### How to complete this task
Your task is to copy each line in the listing that includes the word "computer".

### Records supplied
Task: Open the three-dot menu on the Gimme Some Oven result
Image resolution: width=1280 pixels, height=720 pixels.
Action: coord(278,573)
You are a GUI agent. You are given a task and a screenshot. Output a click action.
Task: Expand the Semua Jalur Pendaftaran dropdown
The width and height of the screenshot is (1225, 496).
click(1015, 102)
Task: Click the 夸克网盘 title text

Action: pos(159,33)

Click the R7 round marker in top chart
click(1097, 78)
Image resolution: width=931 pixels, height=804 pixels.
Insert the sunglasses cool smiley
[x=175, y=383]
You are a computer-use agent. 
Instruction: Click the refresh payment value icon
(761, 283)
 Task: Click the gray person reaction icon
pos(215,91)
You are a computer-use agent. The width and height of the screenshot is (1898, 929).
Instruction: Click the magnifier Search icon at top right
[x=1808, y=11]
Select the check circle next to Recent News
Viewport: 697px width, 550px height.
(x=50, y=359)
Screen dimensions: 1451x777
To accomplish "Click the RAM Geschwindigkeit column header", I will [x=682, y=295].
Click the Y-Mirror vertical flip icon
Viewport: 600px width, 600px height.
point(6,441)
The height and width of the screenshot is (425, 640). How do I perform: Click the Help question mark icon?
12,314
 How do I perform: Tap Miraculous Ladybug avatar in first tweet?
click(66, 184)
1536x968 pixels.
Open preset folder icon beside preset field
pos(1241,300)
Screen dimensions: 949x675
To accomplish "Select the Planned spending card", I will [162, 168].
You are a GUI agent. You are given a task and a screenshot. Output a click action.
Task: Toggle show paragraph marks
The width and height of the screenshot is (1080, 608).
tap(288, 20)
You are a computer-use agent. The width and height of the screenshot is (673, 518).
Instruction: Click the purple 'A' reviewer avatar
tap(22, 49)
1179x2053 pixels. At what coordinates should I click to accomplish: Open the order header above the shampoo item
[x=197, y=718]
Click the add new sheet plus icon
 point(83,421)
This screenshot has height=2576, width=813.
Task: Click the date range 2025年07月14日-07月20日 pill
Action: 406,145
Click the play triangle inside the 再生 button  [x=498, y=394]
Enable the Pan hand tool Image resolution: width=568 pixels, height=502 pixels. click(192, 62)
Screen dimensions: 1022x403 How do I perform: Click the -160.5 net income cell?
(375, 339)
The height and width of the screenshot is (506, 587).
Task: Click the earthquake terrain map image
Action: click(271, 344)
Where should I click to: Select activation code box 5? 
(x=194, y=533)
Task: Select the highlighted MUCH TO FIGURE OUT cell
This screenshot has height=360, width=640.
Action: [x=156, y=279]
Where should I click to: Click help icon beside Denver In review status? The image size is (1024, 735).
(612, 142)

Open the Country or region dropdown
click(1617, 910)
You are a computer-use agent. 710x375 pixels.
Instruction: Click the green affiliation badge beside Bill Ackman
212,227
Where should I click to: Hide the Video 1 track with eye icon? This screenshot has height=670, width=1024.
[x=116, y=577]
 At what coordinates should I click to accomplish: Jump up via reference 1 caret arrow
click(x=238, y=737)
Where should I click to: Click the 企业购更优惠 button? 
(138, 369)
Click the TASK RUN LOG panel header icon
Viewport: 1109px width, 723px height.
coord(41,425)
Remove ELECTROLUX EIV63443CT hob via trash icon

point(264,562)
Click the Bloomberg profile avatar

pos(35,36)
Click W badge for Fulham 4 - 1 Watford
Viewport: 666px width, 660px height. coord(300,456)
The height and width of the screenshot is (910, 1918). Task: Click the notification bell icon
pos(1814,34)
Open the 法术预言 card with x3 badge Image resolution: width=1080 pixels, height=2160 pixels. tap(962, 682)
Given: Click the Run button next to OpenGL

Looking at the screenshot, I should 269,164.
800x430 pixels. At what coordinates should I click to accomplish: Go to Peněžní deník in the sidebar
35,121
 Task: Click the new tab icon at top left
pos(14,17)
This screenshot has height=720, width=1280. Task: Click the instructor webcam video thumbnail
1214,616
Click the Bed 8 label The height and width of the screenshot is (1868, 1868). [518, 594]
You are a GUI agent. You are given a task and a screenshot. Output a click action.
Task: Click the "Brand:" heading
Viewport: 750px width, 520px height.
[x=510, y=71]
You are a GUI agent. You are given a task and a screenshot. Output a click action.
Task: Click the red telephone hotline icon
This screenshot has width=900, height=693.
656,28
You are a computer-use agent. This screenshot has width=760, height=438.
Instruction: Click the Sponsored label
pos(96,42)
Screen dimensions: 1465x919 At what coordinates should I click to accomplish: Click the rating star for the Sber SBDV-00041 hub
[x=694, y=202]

### Task answer
You are a computer-use agent. 
You are a computer-use agent. The width and height of the screenshot is (1898, 929).
You are a computer-use agent. The width and height of the screenshot is (673, 518).
You are a computer-use agent. 710x375 pixels.
You are a computer-use agent. This screenshot has width=760, height=438.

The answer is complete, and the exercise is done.